Taufstein von Clonard
Der im 15. oder 16. Jahrhundert hergestellte Taufstein von Clonard im County Meath ist in seiner aufwendigen Ausgestaltung einzigartig in Irland.[1] Der Taufstein steht in der St. Finnian gewidmeten katholischen Gemeindekirche in Clonard. Viele der dargestellten Szenen und Figuren nehmen Bezug auf die umfangreiche klösterliche Geschichte Clonards.
Aufbau
Das Taufbecken besteht aus zwei getrennten behauenen Steinen, die zusammen auf einem einfachen quadratischen Sockel ruhen. Zum Einsatz kam dichter, grauer Kalkstein. Der obere Stein enthält die tassenförmige Taufschale mit einem Durchmesser von 70 cm am oberen Rand, der sich am Boden zu 56 cm verschmälert bei einer Tiefe von 28 cm.[2] Die beiden behauenen Steine haben jeweils eine achteckige Form, wobei der untere Stein sich zum Sockel hin einer quadratischen Form annähert. Der obere Stein unterteilt sich in zwei Reihen behauener Tafeln. Eine weitere Reihe kommt noch beim unteren Stein hinzu, so dass es insgesamt 24 behauene Tafeln gibt. Beginnend mit der Darstellung von Maria in der Flucht nach Ägypten werden die Tafeln in jeder Reihe entgegen dem Uhrzeigersinn von 1 bis 8 durchnummeriert.[3]

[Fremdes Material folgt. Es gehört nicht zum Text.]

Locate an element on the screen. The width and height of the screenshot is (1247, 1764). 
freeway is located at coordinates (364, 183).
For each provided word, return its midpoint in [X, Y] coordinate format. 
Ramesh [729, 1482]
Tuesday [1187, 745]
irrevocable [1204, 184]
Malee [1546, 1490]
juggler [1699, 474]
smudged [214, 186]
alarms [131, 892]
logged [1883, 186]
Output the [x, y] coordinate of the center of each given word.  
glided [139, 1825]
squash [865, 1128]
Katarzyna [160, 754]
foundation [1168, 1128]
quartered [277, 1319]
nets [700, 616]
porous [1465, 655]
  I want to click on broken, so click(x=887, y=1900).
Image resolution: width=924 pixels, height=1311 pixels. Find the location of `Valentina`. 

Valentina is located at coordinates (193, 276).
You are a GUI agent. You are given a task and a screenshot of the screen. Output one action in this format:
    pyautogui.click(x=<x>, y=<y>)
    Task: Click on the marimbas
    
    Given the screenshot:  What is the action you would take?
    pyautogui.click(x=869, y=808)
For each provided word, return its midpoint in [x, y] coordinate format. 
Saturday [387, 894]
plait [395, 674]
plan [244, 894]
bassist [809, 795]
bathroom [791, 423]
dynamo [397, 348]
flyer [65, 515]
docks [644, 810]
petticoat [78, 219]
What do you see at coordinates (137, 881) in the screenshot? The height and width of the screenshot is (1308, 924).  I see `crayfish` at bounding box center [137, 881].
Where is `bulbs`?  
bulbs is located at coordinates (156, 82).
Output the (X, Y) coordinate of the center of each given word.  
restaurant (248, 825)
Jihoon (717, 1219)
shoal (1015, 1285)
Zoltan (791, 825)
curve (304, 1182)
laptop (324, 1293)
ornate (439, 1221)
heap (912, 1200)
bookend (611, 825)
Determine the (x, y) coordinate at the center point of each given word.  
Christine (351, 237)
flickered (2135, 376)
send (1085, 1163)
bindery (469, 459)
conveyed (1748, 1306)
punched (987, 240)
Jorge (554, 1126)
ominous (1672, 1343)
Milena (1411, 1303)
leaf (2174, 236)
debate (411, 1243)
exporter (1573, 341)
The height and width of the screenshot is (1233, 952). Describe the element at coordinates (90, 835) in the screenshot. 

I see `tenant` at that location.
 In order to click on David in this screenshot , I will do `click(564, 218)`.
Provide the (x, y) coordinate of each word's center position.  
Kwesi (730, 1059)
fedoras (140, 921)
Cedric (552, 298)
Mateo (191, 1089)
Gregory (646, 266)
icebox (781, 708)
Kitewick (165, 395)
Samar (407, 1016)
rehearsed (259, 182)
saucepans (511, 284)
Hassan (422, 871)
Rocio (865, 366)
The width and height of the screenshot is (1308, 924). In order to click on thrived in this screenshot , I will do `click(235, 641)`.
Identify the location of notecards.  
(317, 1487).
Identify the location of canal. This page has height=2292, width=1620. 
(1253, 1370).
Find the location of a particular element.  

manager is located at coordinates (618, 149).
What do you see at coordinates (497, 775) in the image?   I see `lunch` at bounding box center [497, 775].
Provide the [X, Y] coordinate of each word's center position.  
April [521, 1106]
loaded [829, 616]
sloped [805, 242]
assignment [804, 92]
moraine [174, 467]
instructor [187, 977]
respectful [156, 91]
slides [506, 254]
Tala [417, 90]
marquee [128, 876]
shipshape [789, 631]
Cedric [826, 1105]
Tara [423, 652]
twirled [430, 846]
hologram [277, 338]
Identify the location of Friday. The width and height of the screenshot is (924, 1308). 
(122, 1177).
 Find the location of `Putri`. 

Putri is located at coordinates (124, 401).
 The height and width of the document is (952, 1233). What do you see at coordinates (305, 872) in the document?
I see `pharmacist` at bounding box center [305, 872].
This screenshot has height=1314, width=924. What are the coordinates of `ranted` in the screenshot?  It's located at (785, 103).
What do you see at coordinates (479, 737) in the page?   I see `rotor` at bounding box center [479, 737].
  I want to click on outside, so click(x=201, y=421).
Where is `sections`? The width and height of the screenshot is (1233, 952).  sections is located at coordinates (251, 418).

Die Motive und ihre möglichen Deutungen
Motive der oberen Reihe
Die erste Tafel zeigt Maria in einem langen Kleid zusammen mit dem in Bändern eingewickelten Jesuskind auf einem Pferd, das an einem Zügel geführt wird, den links auf der folgenden zweiten Tafel Josef hält, der eine Kutte mitsamt Kapuze trägt. Ebenfalls auf der zweiten Tafel ist noch die Darstellung einer engelsgleichen Nonne zusammen mit zwei ineinander verwobenen Kreisen zu sehen. Bei der Nonne könnte es sich um eine Darstellung von Agnes handeln. Agnes war die Gründungsäbtissin der der heiligen Maria geweihten Abtei der Augustinerinnen in Clonard.[4] Einfache ineinander verwobene Symbole wie dieses wurden im 15. Jahrhundert zunehmend bei Bildhauern beliebt und gerne bei ansonsten freien Flächen eingesetzt. Die Bildhauer knüpften damit auch bewusst an entsprechende sehr frühe Traditionen wieder an.[5]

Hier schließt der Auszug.